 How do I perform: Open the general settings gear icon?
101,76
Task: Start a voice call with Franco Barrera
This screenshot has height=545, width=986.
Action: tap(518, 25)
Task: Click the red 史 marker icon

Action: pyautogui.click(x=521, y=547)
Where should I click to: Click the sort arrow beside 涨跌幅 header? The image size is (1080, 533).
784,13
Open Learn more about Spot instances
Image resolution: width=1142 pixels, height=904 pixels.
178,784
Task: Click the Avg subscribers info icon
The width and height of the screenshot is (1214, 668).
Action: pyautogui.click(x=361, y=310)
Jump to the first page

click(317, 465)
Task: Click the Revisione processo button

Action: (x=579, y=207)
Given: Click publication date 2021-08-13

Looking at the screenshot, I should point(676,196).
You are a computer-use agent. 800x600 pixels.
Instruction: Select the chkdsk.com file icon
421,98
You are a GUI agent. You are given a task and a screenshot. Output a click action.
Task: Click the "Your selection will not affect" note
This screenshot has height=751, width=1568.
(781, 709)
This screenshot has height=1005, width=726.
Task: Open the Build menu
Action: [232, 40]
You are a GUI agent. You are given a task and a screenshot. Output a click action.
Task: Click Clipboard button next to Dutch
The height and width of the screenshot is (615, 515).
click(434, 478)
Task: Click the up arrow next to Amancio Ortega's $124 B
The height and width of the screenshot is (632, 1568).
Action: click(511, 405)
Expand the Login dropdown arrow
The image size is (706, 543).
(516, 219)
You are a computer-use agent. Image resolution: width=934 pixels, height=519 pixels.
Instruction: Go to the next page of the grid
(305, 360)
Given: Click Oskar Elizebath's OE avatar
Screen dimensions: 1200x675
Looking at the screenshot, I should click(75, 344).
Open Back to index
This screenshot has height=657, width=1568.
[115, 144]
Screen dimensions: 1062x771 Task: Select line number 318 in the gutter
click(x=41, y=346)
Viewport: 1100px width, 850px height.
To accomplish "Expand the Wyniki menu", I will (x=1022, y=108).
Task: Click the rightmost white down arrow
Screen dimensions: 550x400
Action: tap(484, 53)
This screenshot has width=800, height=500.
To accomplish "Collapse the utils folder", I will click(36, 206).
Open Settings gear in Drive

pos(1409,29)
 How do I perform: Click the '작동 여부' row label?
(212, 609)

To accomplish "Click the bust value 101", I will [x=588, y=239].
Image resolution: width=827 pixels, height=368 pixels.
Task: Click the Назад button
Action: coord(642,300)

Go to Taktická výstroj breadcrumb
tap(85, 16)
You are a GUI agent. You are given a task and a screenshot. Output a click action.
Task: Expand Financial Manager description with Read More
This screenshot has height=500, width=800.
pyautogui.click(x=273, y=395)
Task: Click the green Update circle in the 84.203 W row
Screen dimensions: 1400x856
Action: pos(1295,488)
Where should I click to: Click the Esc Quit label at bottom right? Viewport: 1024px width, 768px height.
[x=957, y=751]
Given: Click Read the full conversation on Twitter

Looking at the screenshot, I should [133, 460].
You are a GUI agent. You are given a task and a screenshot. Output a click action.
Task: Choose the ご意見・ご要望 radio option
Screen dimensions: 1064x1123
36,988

▶ Requirement:
Rewrite all the rows above, putting "Display size" in place of every "Screen dimensions" and leaving everything else unchanged.

▶ Exercise answer:
 How do I perform: Open the general settings gear icon?
101,76
Task: Start a voice call with Franco Barrera
This screenshot has height=545, width=986.
Action: tap(518, 25)
Task: Click the red 史 marker icon

Action: pyautogui.click(x=521, y=547)
Where should I click to: Click the sort arrow beside 涨跌幅 header? The image size is (1080, 533).
784,13
Open Learn more about Spot instances
Image resolution: width=1142 pixels, height=904 pixels.
178,784
Task: Click the Avg subscribers info icon
The width and height of the screenshot is (1214, 668).
Action: pyautogui.click(x=361, y=310)
Jump to the first page

click(317, 465)
Task: Click the Revisione processo button

Action: (x=579, y=207)
Given: Click publication date 2021-08-13

Looking at the screenshot, I should point(676,196).
You are a computer-use agent. 800x600 pixels.
Instruction: Select the chkdsk.com file icon
421,98
You are a GUI agent. You are given a task and a screenshot. Output a click action.
Task: Click the "Your selection will not affect" note
This screenshot has height=751, width=1568.
(781, 709)
This screenshot has height=1005, width=726.
Task: Open the Build menu
Action: [232, 40]
You are a GUI agent. You are given a task and a screenshot. Output a click action.
Task: Click Clipboard button next to Dutch
The height and width of the screenshot is (615, 515).
click(434, 478)
Task: Click the up arrow next to Amancio Ortega's $124 B
The height and width of the screenshot is (632, 1568).
Action: click(511, 405)
Expand the Login dropdown arrow
The image size is (706, 543).
(516, 219)
You are a computer-use agent. Image resolution: width=934 pixels, height=519 pixels.
Instruction: Go to the next page of the grid
(305, 360)
Given: Click Oskar Elizebath's OE avatar
Display size: 1200x675
Looking at the screenshot, I should click(75, 344).
Open Back to index
This screenshot has height=657, width=1568.
[115, 144]
Display size: 1062x771 Task: Select line number 318 in the gutter
click(x=41, y=346)
Viewport: 1100px width, 850px height.
To accomplish "Expand the Wyniki menu", I will (x=1022, y=108).
Task: Click the rightmost white down arrow
Display size: 550x400
Action: tap(484, 53)
This screenshot has width=800, height=500.
To accomplish "Collapse the utils folder", I will click(36, 206).
Open Settings gear in Drive

pos(1409,29)
 How do I perform: Click the '작동 여부' row label?
(212, 609)

To accomplish "Click the bust value 101", I will [x=588, y=239].
Image resolution: width=827 pixels, height=368 pixels.
Task: Click the Назад button
Action: coord(642,300)

Go to Taktická výstroj breadcrumb
tap(85, 16)
You are a GUI agent. You are given a task and a screenshot. Output a click action.
Task: Expand Financial Manager description with Read More
This screenshot has height=500, width=800.
pyautogui.click(x=273, y=395)
Task: Click the green Update circle in the 84.203 W row
Display size: 1400x856
Action: pos(1295,488)
Where should I click to: Click the Esc Quit label at bottom right? Viewport: 1024px width, 768px height.
[x=957, y=751]
Given: Click Read the full conversation on Twitter

Looking at the screenshot, I should [133, 460].
You are a GUI agent. You are given a task and a screenshot. Output a click action.
Task: Choose the ご意見・ご要望 radio option
Display size: 1064x1123
36,988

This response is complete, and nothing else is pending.